Extracting the First Two Values
The following code is an example of extracting the first two values from the result of map
using let
and destructuring.
v(let [[first second] (map #(+ % 10) [1 2 3 4])]
(println first second))
;; 11 12
map
is lazily evaluated, so elements are only calculated when actually needed.
In LISP family languages, code is expressed in list form, and lists are just simple data structures until they are evaluated. Only when the evaluation process begins is the list interpreted and executed as actual function calls or logic.
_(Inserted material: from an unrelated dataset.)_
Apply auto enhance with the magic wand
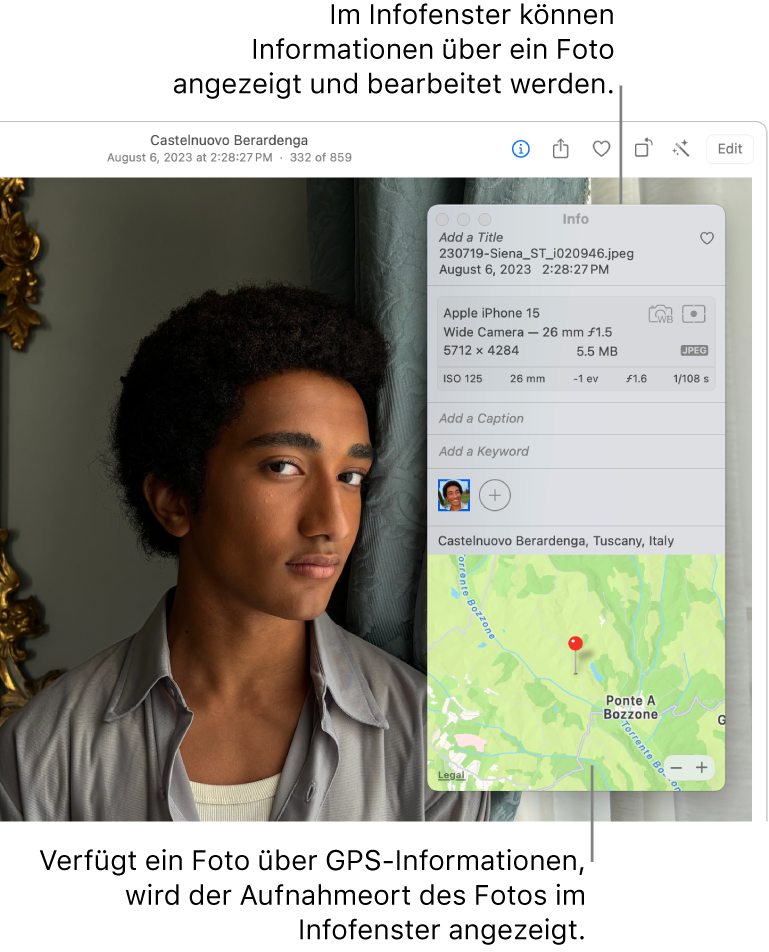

For example, the anonymous function (fn [x] (+ x 10))
is also a 'code' that has not yet been evaluated and a 'value' composed in list form.
This way of treating code and data in the same form and evaluating them progressively when needed is one of the characteristics and strengths of LISP family languages.
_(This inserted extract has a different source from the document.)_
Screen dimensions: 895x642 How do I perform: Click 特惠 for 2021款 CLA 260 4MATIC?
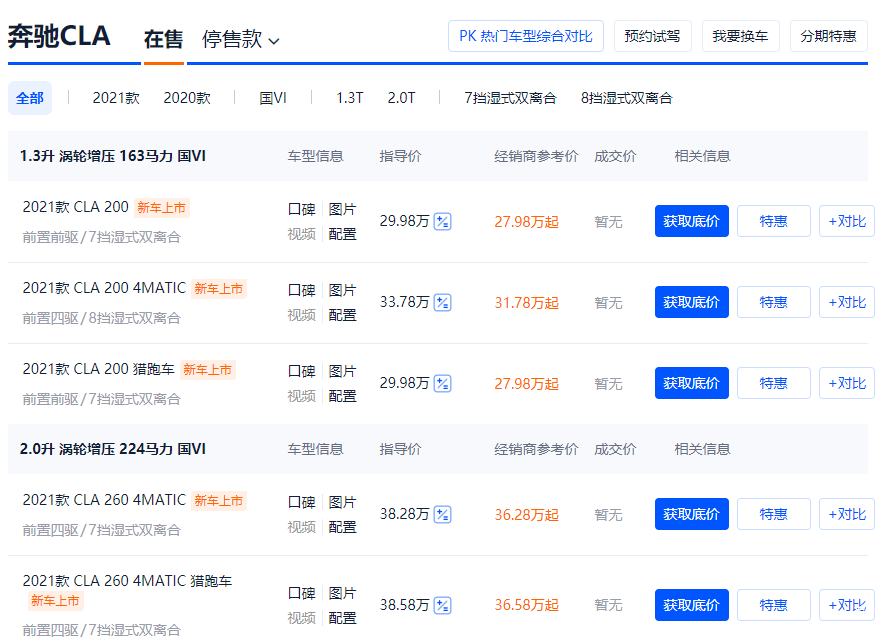tap(773, 514)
Creating User-Made Code and Classes as Lists in Multiparadigm Languages
Let's extend the FxIterable
class to have the same time complexity and expressiveness as code made with Clojure.
The answer is simple: make FxIterable
a value that follows the iteration protocol.
class FxIterable<A> {
constructor(private iterable: Iterable<A>) {}
[Symbol.iterator]() {
return this.iterable[Symbol.iterator]();
}
// ...
}
const [first, second] = fx([1, 2, 3, 4]).map(a => a + 10);
console.log(first, second); // 11 12
This way, the operation of adding 10 is executed only twice to extract two values.
LISP's Extensibility - Macros and Metaprogramming
In LISP family languages, macros are not simple text substitutions but can be considered functions that take code in list form as input and return code in list form.
Let's take the famous example of the unless macro:
(defmacro unless [test body]
`(if (not ~test) ~body nil))
Looking at the unless definition, test and body are 'code-form arguments' passed to the macro. In function calls, arguments are evaluated first and then passed to the function, but in macros, arguments are given in their 'original code form' without being evaluated.
This means that the unless macro receives test and body like function arguments but treats them as code structures themselves without executing their values.
Macros play a role in reconstructing code fragments to emit new code at compile time. This allows developers to easily extend, which is one of the powerful metaprogramming abilities of LISP family languages.
Language Extension Implemented through Collaboration of Code, Objects, and Functions
We went through a process of securing a high level of abstraction and flexibility, as if extending the language, through close collaboration of imperative syntax destructuring assignment, object-oriented design pattern method chaining pattern, and functional higher-order functions mediated by the iteration protocol.
const [first, second] = fx([1, 2, 3, 4, 5, 6])
.map(a => a + 10)
.reject(isOdd);
In addition, concepts and features such as imperative code generators, object-oriented pattern iterators, first-class functions, classes, generics, and type inference interact with each other, containing many values and possibilities.
Also, this code is not an implementation that solves a specific domain or problem but shows a general-purpose aspect that can be used anywhere.
In conclusion, this code is implemented in a multiparadigm way and is simultaneously a general-purpose code that can interact with all features supported by multiparadigm languages.
Conclusion
I had never deeply thought about the fact that various features provided by languages are complexly intertwined with multiple programming paradigms and patterns. Through examples centered on the iterable protocol, I clearly understood how object-oriented, functional, and imperative paradigms work harmoniously.
Now, when encountering new technologies, I think I'll ask deeper questions beyond "how to use it," such as "what paradigm is it based on" and "how does it interact with other patterns."